═════ DATASET ═════

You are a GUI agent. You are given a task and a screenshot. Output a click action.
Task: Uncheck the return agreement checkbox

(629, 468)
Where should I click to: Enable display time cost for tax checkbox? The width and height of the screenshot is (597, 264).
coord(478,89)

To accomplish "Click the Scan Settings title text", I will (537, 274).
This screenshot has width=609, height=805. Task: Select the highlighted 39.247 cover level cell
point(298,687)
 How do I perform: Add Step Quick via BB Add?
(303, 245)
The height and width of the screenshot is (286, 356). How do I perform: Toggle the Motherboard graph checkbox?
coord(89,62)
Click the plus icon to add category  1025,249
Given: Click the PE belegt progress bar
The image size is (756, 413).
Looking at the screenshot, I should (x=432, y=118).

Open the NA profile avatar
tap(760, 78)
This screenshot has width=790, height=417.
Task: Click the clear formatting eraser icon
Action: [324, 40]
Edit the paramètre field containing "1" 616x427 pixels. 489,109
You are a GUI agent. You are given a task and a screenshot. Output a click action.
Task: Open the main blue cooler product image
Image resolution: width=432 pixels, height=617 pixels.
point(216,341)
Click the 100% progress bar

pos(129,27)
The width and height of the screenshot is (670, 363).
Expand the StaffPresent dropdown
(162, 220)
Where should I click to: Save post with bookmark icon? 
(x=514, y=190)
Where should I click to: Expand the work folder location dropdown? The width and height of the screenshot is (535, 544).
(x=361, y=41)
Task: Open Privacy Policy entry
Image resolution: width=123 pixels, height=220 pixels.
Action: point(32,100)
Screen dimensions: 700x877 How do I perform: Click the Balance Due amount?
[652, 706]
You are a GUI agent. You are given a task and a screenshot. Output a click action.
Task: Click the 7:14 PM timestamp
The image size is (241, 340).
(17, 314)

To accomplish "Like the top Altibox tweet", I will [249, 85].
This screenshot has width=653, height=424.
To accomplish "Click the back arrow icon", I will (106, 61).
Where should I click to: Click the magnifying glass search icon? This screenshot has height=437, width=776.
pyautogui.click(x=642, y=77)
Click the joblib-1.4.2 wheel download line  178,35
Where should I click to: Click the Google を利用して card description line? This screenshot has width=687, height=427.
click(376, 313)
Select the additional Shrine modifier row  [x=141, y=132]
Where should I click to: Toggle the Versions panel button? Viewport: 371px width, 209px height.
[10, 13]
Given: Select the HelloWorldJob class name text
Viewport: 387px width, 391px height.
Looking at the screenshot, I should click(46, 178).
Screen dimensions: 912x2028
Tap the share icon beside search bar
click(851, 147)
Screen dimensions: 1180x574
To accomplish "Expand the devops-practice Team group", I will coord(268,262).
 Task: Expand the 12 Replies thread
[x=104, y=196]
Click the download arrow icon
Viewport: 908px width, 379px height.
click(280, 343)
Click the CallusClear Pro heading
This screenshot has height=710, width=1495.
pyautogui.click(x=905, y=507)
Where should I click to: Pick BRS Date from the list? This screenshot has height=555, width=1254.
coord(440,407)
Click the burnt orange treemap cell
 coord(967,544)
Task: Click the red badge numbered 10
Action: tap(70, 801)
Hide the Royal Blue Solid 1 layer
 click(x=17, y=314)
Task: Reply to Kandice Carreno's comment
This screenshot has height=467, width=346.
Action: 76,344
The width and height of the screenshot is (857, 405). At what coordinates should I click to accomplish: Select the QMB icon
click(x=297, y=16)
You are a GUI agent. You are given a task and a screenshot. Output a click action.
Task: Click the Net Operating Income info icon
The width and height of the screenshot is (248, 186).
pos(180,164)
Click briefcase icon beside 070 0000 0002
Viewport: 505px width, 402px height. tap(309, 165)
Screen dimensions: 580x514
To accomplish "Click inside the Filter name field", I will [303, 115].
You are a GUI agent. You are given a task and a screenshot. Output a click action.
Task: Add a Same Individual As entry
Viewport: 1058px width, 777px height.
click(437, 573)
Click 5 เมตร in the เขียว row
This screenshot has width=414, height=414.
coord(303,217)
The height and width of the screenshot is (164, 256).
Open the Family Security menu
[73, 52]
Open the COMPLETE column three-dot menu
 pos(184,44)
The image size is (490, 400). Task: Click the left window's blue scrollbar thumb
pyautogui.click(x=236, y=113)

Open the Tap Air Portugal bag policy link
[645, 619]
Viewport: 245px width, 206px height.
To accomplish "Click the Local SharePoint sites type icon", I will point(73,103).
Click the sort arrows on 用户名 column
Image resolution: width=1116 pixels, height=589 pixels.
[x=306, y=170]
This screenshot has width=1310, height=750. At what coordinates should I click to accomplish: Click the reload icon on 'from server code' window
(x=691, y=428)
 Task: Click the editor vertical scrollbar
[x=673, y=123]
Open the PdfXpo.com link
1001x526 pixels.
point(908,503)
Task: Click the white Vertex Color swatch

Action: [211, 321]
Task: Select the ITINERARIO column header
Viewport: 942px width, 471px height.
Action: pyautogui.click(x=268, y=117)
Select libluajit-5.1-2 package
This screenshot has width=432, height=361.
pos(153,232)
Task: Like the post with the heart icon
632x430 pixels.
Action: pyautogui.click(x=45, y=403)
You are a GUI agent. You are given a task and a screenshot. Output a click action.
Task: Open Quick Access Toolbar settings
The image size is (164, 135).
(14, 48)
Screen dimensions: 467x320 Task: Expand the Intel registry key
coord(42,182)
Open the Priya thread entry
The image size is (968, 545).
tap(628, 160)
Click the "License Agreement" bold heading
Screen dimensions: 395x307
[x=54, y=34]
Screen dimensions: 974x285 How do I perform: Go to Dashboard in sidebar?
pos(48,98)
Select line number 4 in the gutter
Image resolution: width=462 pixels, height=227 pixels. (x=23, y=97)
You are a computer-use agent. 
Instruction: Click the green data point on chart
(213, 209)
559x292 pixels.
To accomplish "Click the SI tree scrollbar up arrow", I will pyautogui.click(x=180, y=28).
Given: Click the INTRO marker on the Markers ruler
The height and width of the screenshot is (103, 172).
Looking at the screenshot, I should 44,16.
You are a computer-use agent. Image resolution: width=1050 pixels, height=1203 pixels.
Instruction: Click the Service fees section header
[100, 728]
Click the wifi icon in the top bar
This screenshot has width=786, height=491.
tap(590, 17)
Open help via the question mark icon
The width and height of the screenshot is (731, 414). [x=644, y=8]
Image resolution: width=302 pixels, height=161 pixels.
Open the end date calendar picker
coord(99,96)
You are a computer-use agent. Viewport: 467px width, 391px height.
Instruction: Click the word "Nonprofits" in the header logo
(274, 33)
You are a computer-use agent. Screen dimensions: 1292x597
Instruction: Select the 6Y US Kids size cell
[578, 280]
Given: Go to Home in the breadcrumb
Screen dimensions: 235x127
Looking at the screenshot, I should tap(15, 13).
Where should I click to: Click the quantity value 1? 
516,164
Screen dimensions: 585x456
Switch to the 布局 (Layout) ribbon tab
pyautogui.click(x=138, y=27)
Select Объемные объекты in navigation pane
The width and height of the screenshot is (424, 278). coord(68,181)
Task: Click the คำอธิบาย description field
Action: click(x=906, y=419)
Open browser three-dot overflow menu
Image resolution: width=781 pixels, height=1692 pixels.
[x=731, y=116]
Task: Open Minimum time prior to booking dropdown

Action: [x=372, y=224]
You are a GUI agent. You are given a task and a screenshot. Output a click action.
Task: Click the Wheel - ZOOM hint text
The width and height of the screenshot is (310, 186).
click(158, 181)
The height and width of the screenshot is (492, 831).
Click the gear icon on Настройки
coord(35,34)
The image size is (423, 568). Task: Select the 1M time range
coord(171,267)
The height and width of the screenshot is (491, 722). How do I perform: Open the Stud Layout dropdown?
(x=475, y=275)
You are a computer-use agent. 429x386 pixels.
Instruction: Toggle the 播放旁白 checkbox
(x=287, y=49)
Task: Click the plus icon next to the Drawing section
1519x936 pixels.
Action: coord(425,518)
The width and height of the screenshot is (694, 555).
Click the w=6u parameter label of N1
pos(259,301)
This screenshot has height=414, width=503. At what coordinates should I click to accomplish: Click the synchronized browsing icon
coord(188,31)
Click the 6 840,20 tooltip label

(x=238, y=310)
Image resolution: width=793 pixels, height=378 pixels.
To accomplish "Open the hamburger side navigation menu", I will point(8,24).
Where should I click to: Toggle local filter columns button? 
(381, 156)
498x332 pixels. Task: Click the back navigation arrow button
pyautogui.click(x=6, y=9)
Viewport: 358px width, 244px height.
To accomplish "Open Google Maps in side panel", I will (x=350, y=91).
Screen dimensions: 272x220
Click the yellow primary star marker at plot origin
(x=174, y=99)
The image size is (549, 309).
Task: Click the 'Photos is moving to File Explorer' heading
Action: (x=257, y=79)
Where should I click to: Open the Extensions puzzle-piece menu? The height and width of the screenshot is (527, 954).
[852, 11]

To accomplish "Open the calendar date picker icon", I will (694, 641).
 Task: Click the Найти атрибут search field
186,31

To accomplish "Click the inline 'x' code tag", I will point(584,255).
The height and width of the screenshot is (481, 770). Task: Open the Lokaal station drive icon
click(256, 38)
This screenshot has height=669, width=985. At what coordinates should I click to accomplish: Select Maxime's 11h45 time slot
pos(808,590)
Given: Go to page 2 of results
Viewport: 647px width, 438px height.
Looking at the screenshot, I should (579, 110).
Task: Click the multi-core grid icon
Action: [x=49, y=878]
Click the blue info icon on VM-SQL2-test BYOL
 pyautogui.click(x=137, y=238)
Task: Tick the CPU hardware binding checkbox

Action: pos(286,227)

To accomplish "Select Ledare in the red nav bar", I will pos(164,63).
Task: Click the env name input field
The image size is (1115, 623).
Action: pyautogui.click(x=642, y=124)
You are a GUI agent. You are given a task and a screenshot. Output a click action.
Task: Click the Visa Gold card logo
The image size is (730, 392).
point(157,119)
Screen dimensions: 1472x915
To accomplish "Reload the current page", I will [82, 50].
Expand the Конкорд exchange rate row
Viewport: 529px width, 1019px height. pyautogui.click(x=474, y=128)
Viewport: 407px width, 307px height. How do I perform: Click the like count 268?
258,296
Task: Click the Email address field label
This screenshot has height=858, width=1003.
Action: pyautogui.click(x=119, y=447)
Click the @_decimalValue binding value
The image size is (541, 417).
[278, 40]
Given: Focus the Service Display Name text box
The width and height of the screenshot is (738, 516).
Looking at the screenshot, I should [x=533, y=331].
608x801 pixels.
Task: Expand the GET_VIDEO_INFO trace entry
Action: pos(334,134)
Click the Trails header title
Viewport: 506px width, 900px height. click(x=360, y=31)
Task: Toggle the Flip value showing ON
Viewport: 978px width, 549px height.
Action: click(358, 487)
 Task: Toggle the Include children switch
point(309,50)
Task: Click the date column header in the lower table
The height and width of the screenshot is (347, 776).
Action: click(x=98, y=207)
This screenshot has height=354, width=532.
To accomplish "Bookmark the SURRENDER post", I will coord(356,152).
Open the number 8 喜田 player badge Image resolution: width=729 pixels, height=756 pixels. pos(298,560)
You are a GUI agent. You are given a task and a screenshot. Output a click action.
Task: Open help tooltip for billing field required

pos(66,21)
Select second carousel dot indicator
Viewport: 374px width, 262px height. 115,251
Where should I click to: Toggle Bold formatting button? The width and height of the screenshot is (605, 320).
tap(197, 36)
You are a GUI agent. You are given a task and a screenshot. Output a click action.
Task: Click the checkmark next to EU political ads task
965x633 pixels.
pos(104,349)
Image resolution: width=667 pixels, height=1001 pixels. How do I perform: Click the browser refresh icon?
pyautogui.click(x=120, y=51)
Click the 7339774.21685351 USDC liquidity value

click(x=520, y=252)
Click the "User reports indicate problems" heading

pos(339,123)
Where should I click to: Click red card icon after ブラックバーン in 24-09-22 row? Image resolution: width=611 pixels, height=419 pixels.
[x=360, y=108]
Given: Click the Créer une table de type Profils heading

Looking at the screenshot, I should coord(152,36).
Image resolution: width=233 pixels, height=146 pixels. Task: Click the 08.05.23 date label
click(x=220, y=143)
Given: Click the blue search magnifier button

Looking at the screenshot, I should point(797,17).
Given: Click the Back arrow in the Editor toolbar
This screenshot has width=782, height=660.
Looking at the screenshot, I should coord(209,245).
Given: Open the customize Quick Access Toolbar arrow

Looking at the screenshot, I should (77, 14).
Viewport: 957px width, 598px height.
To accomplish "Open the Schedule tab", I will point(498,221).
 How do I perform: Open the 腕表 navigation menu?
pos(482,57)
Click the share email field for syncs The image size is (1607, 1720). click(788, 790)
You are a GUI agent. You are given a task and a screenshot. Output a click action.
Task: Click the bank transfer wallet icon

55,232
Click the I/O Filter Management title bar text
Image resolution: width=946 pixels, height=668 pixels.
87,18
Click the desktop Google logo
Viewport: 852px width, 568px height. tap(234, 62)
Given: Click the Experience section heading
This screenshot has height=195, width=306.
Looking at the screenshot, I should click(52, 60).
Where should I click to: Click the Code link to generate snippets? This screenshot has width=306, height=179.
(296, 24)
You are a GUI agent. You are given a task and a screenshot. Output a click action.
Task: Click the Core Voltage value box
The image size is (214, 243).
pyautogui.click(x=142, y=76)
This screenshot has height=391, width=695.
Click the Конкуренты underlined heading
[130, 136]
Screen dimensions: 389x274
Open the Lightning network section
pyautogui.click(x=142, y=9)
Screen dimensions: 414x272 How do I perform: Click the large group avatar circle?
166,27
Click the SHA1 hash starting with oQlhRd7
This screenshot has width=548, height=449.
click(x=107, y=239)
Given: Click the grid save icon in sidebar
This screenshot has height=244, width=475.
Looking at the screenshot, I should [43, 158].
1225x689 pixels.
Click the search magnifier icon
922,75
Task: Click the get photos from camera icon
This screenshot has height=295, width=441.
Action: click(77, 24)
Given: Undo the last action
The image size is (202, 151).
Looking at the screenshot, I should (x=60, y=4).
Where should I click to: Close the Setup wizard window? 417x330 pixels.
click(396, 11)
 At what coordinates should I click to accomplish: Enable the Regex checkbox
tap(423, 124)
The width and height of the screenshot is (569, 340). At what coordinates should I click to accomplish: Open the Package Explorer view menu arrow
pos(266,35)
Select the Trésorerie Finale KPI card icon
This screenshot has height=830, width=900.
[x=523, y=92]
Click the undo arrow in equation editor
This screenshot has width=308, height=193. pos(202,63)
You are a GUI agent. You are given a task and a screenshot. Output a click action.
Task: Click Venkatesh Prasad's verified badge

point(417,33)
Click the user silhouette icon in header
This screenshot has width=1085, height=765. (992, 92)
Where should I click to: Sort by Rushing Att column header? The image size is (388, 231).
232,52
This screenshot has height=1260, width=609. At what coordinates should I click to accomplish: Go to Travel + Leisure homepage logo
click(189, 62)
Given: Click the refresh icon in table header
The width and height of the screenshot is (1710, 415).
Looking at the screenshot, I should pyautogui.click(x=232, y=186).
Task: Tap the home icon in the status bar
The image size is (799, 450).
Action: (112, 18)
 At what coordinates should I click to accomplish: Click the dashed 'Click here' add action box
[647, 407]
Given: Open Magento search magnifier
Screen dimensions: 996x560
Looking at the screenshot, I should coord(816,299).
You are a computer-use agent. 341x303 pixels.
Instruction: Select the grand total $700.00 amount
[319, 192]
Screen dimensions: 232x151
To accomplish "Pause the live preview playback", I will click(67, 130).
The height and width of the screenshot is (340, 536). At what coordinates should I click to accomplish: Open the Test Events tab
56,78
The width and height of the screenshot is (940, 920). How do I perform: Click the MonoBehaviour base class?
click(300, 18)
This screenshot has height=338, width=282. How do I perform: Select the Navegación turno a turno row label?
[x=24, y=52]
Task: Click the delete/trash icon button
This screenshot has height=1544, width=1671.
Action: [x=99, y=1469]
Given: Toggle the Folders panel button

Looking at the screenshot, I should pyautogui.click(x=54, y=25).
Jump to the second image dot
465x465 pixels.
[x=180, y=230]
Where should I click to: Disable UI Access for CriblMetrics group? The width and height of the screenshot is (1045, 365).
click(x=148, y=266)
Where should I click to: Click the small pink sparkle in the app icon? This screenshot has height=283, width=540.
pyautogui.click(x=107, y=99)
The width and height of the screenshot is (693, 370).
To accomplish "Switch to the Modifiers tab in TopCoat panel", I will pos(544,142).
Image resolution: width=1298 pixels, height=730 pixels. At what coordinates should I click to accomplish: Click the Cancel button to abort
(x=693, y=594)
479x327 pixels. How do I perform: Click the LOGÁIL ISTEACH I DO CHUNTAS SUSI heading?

═════

In the material above, transcribe exactly the lines beginning at the one with "The image size is (241, 340)." and ending at the one with "Screen dimensions: 912x2028", both included.

The image size is (241, 340).
(17, 314)

To accomplish "Like the top Altibox tweet", I will [249, 85].
This screenshot has width=653, height=424.
To accomplish "Click the back arrow icon", I will (106, 61).
Where should I click to: Click the magnifying glass search icon? This screenshot has height=437, width=776.
pyautogui.click(x=642, y=77)
Click the joblib-1.4.2 wheel download line  178,35
Where should I click to: Click the Google を利用して card description line? This screenshot has width=687, height=427.
click(376, 313)
Select the additional Shrine modifier row  [x=141, y=132]
Where should I click to: Toggle the Versions panel button? Viewport: 371px width, 209px height.
[10, 13]
Given: Select the HelloWorldJob class name text
Viewport: 387px width, 391px height.
Looking at the screenshot, I should click(46, 178).
Screen dimensions: 912x2028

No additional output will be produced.